Extrait du document:
========
Les habitants de Limaya, un petit village agricole relevant de la délégation de Menzel Chaker à Sfax, ont exprimé leur rejet de la proposition avancée par les autorités sur l’aménagement d’une décharge dans leur région pour résoudre le problème des déchets dans le gouvernorat de Sfax.
Pour rappel, le ministère de l’Environnement et les autorités locales à Sfax ont souligné, il y a quelques semaines, l’idée d’aménager une décharge sur une terre domaniale, plus précisément à Limaya, afin de surmonter la crise environnementale que connait la région, au vu que ses décharges ont atteint leurs capacités maximales.
Ledit village, qui sépare quatre gouvernorats, en l’occurrence Sfax, Sidi Bouzid, Mahdia et Kairouan, se distingue par ses activités agricoles et son oléiculture qui constituent une source de revenus pour la plupart des familles. Ces activités offrent aussi des emplois saisonniers pour les habitants des villages voisins.
========
Données enregistrées:
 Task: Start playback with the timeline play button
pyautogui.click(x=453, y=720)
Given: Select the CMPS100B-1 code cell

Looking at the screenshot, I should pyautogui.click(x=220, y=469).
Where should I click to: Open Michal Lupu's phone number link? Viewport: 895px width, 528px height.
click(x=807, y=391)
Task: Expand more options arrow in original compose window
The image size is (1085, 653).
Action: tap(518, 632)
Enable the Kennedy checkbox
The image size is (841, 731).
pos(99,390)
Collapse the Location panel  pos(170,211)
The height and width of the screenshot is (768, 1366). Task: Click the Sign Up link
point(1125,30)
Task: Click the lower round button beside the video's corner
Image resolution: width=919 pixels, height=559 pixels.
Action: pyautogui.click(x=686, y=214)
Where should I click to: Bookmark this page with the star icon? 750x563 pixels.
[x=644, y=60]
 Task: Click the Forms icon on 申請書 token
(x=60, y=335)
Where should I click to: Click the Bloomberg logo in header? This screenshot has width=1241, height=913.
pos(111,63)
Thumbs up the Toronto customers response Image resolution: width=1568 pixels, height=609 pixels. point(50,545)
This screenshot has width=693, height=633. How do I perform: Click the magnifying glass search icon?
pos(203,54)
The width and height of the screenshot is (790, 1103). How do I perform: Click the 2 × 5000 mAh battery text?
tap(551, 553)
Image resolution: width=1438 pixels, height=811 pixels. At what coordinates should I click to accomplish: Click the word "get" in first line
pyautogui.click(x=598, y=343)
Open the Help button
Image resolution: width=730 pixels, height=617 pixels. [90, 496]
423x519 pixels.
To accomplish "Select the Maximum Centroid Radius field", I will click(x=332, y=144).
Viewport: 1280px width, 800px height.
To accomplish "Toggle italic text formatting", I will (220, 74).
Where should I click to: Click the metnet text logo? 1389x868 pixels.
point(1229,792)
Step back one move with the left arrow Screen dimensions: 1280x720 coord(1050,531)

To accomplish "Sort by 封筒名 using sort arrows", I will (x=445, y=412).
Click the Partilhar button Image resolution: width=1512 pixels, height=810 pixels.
========
Consigne 1: Dans le texte sur le village de Limaya, relevez les gouvernorats que ce village sépare.
Consigne 2: Recopiez mot pour mot le passage du texte sur Limaya qui va de « Les habitants de Limaya, un » à « leurs capacités maximales. ».

Réponse attendue 1: Sfax, Sidi Bouzid, Mahdia et Kairouan.

Réponse attendue 2:
Les habitants de Limaya, un petit village agricole relevant de la délégation de Menzel Chaker à Sfax, ont exprimé leur rejet de la proposition avancée par les autorités sur l’aménagement d’une décharge dans leur région pour résoudre le problème des déchets dans le gouvernorat de Sfax.
Pour rappel, le ministère de l’Environnement et les autorités locales à Sfax ont souligné, il y a quelques semaines, l’idée d’aménager une décharge sur une terre domaniale, plus précisément à Limaya, afin de surmonter la crise environnementale que connait la région, au vu que ses décharges ont atteint leurs capacités maximales.